Wie die Welt wohl für die kleine May ausgesehen hätte, wenn sie nicht als Paket, sondern im Karton gereist wäre? Das Schweizer Künstler- und Medienkollektiv Bitnik machte am 16. Januar 2013 die Probe aufs Exempel, mit der britischen Royal Mail, dem ältesten Liefersystem der Welt, es existiert seit 500 Jahren. Die Gruppe stattete ein Paket mit Kamera, GPS und Papploch aus, gab es in London auf und adressierte es an den Wikileaks- Gründer Julian Assange in seinem Asyl in der Ecuadorianischen Botschaft. „Delivery for Mr. Assange“, ein 36-Stunden-Livestream, zeigt verwackelte Bilder von den Beinen der Boten, der Dunkelheit im Postsack, der Anonymität der Verteilerzentren. Der Empfänger hält Karteikarten mit Botschaften in die Kamera. The package is the message, eine Kunstaktion über Freiheit, Kontrolle und Kommunikationswege im Internetzeitalter.

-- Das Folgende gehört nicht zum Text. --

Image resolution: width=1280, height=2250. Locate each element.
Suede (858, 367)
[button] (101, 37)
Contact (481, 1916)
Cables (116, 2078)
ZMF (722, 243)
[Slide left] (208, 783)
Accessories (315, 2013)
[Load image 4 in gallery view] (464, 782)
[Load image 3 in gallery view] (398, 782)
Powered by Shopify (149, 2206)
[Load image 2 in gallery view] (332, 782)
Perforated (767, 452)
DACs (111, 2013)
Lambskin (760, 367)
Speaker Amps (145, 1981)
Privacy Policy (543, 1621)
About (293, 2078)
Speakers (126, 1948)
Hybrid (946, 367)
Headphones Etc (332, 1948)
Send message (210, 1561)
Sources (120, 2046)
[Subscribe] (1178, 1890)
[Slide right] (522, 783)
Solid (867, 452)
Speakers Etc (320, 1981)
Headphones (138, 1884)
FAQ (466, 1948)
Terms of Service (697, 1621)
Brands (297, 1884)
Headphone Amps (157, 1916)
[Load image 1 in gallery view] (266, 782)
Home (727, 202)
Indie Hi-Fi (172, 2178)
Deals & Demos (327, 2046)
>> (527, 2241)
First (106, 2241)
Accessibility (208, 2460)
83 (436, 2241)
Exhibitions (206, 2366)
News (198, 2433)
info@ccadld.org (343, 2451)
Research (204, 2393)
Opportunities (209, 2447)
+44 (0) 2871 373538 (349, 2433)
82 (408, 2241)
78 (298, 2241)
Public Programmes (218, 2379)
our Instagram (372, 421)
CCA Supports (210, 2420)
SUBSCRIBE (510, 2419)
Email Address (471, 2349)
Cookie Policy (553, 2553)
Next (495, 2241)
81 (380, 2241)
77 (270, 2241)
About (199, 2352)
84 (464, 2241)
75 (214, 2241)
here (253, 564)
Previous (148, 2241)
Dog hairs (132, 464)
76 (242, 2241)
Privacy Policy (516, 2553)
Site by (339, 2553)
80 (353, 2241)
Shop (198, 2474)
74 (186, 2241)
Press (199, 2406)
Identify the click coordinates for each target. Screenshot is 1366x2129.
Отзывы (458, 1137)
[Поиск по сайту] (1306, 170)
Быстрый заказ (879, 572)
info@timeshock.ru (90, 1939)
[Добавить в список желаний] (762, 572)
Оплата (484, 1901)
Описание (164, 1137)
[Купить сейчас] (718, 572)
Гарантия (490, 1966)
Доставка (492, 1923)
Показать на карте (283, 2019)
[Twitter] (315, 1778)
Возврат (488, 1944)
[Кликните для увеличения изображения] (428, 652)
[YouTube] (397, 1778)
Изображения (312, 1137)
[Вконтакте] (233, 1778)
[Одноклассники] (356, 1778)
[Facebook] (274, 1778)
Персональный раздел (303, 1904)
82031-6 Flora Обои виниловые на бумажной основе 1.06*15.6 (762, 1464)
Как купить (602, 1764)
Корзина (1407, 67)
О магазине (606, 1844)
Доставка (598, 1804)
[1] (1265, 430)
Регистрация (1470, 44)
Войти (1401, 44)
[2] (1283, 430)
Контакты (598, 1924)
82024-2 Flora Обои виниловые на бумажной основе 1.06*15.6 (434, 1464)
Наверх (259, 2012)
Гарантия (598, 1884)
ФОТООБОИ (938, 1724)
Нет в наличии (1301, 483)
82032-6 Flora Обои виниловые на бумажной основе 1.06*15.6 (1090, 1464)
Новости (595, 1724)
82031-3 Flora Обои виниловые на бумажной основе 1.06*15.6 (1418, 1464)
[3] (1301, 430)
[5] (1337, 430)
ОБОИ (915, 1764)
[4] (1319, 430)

Die Zustellunng von Milliarden Paketen: Kafkaesk

Blick in ein vorweihnachtliches Frachtzentrum der Deutschen Post in Nürnberg.
Blick in ein vorweihnachtliches Frachtzentrum der Deutschen Post in Nürnberg.
©  dpa

Nicht alle Pakete erreichen ihr Ziel. Die Sendungsverfolgung: ein beliebter Volkssport. Zurück an den Absender, die Retourkutsche, weil der Zusteller mal wieder keinen ordentlichen Zettel im Briefkasten hinterlassen hat: ein ständiges Ärgernis. Als ob die Logistik von Milliarden Paketzustellungen alleine in Deutschland nicht kafkaesk wäre, schlicht unvorstellbar.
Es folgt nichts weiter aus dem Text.